- PROBLEM STATEMENT:
From the line containing "Task: Expand the General section heading" through the last line of the listing, output each line exactly as it stands. Omit pictures.

- DATA EXTRACT:
-=-=-=-=-

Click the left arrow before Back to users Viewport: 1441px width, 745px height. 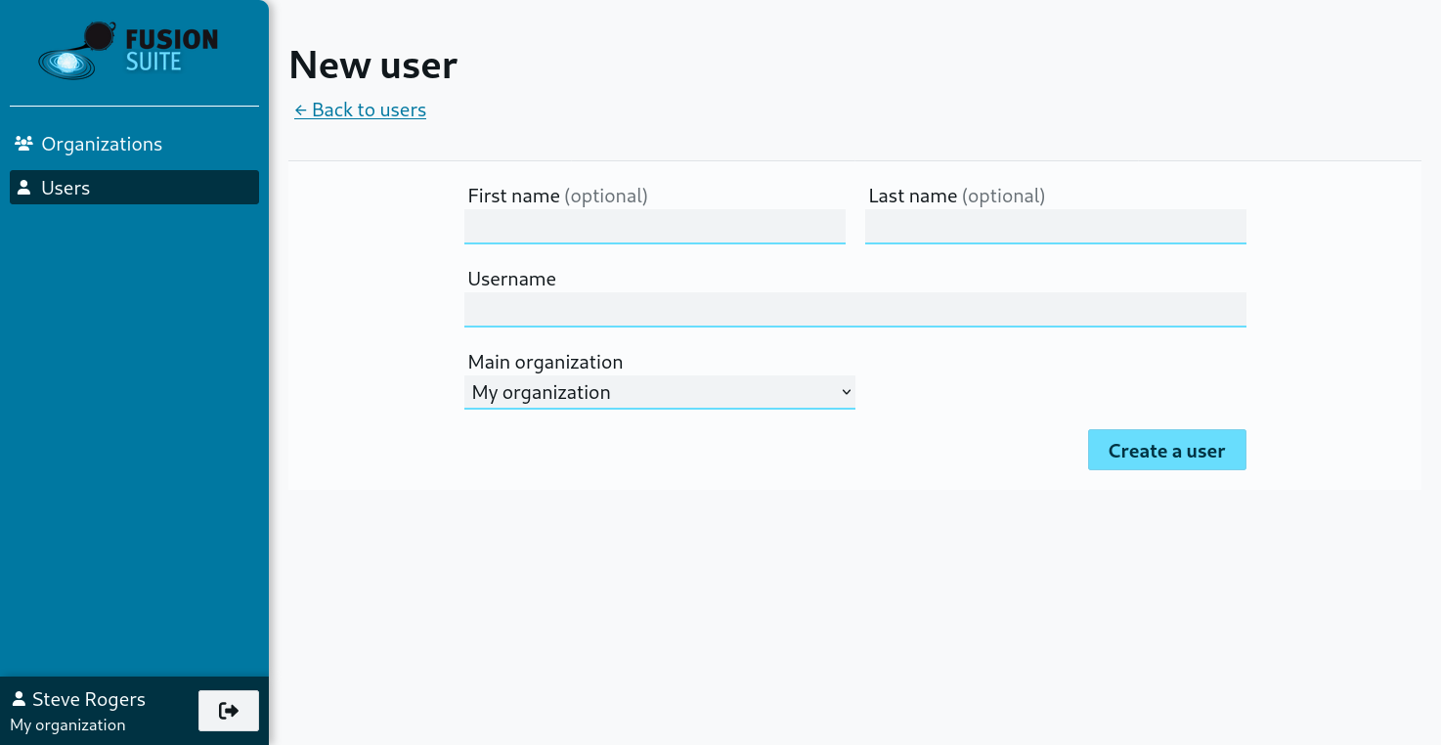coord(301,110)
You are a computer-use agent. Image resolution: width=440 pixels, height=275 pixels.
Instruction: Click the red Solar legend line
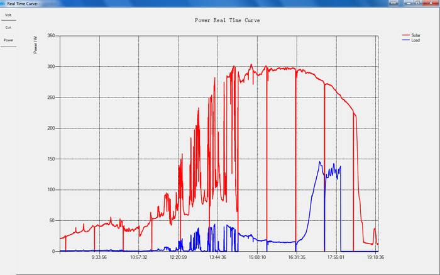point(405,35)

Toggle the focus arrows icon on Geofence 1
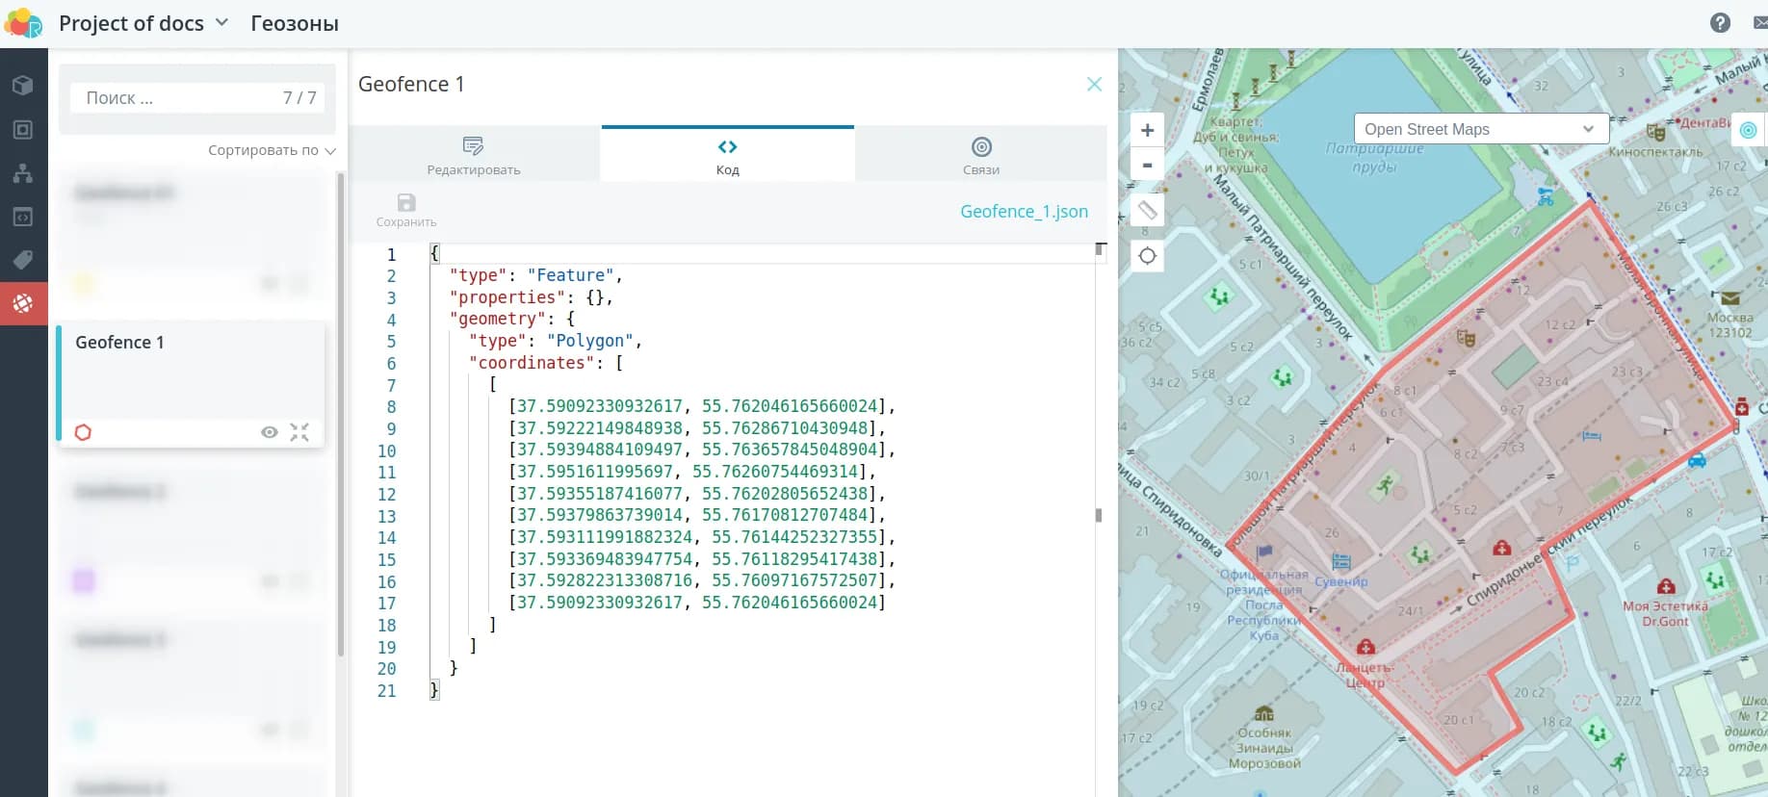[299, 432]
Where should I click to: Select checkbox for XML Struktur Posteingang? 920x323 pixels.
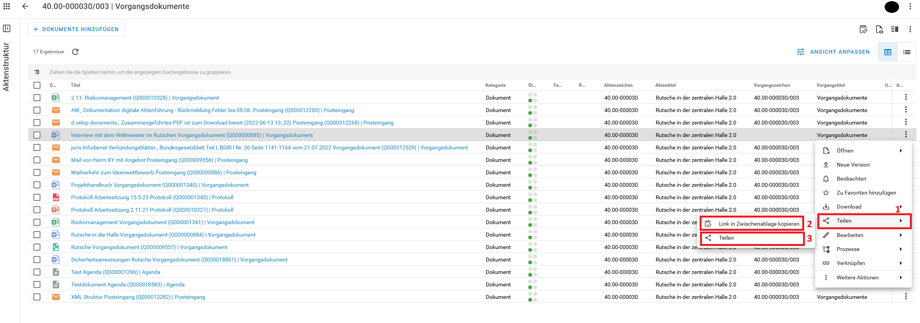(x=37, y=297)
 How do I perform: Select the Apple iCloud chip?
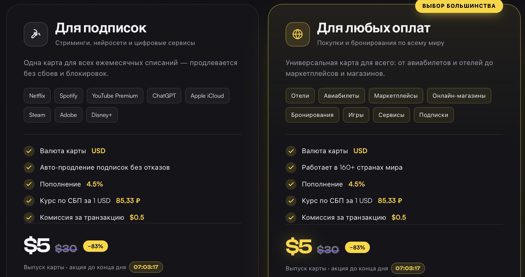(207, 96)
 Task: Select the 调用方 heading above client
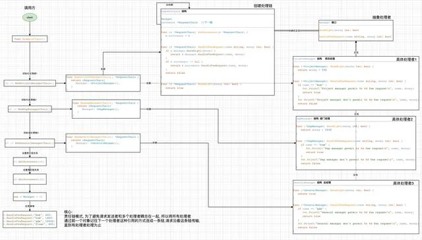tap(30, 8)
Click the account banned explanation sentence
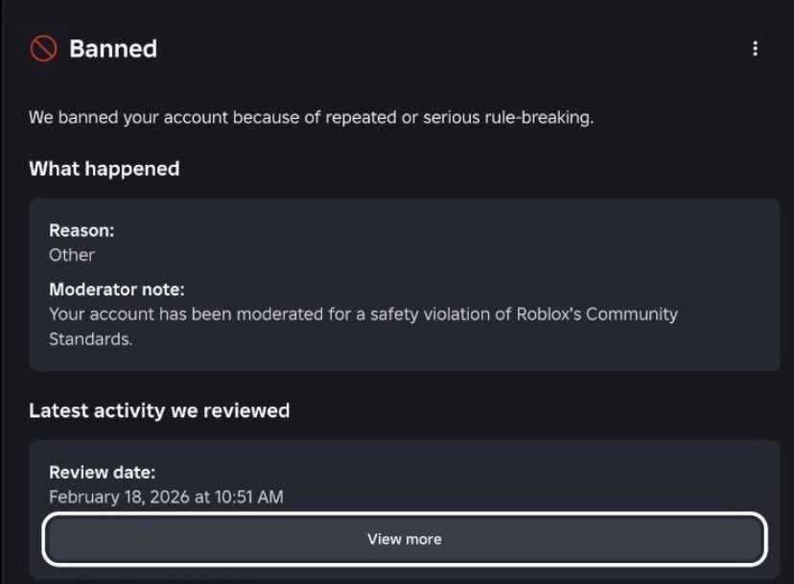The width and height of the screenshot is (794, 584). pos(311,118)
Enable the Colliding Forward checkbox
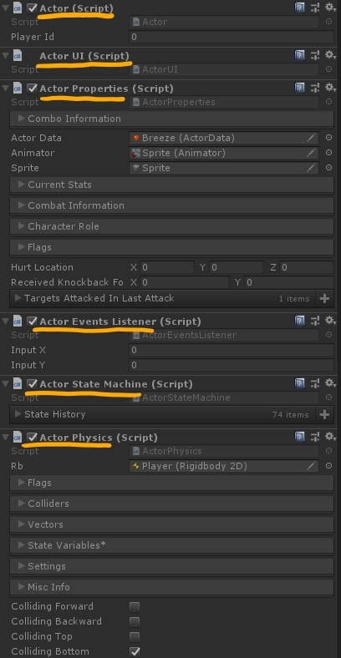This screenshot has height=658, width=341. point(135,606)
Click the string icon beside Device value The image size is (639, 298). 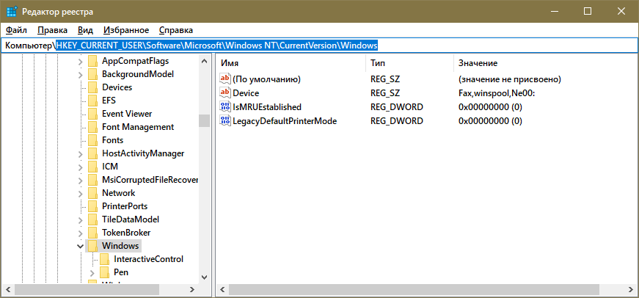(225, 93)
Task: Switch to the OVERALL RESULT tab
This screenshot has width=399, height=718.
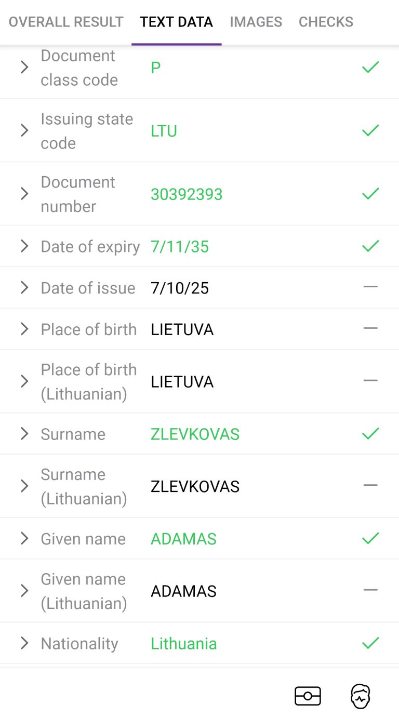Action: coord(66,22)
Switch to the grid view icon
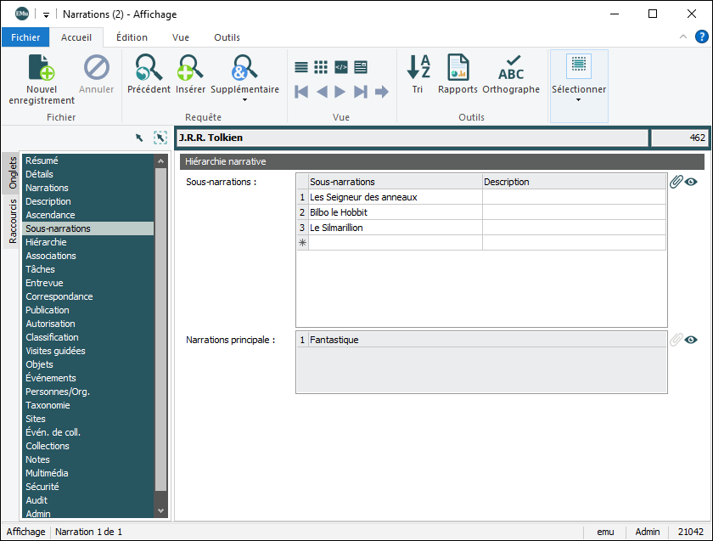The image size is (713, 541). [x=321, y=67]
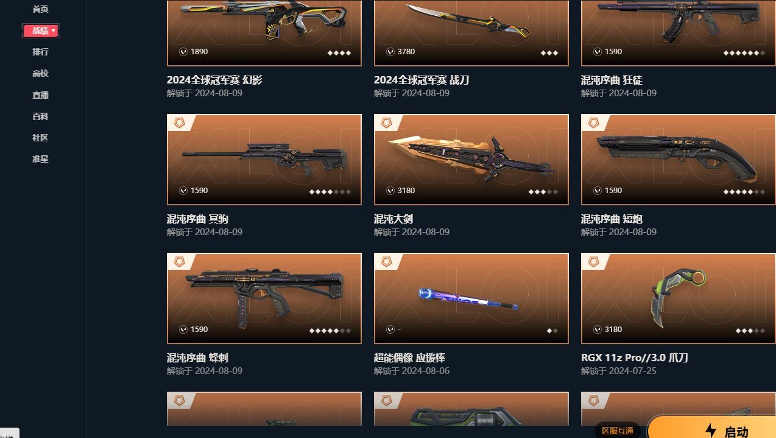Screen dimensions: 776x438
Task: Open the 首页 sidebar menu item
Action: coord(40,9)
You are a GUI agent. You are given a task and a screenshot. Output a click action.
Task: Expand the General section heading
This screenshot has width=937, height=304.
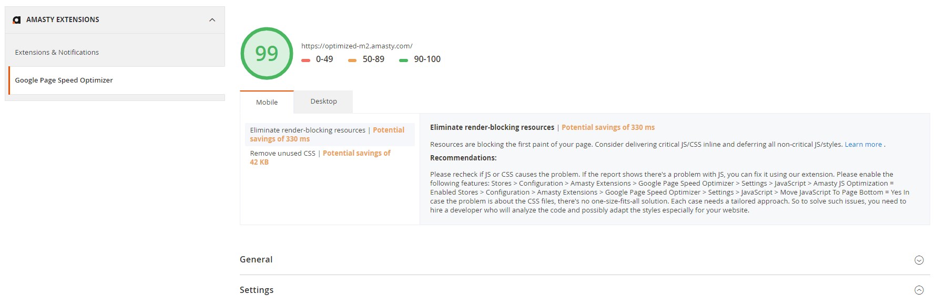click(x=256, y=260)
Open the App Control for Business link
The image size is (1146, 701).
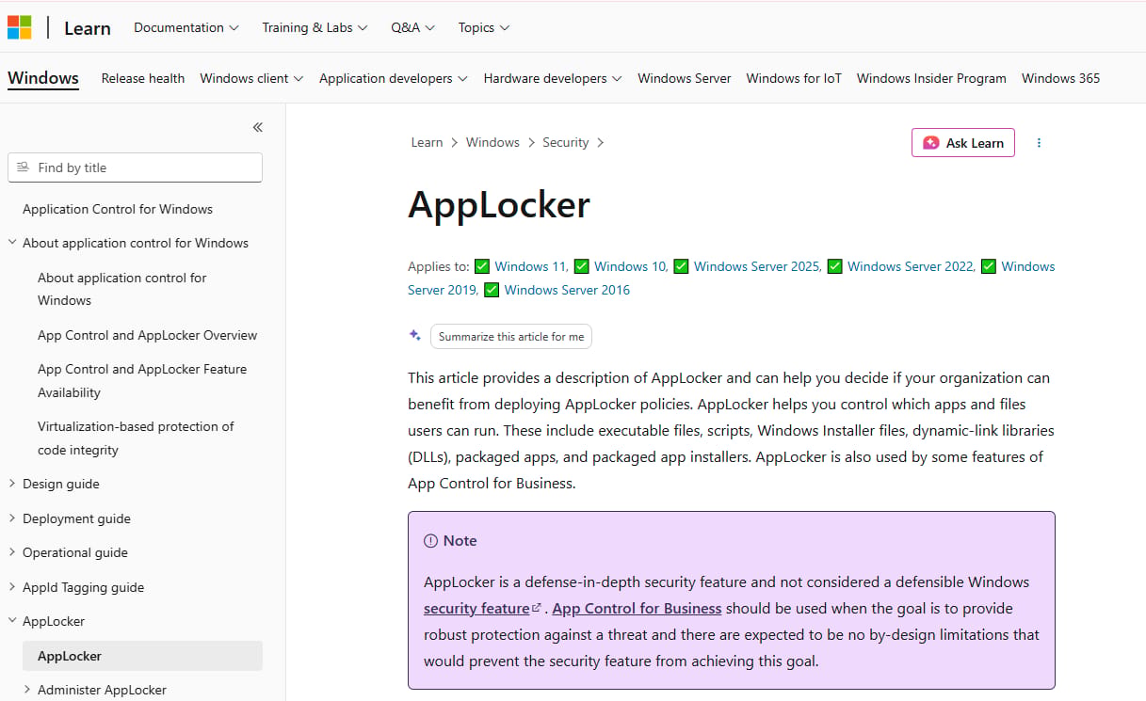pos(638,608)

-=-=-=-=-

- FINAL ANSWER:
Task: Expand the General section heading
This screenshot has width=937, height=304.
click(x=256, y=260)
Open the App Control for Business link
The image size is (1146, 701).
pos(638,608)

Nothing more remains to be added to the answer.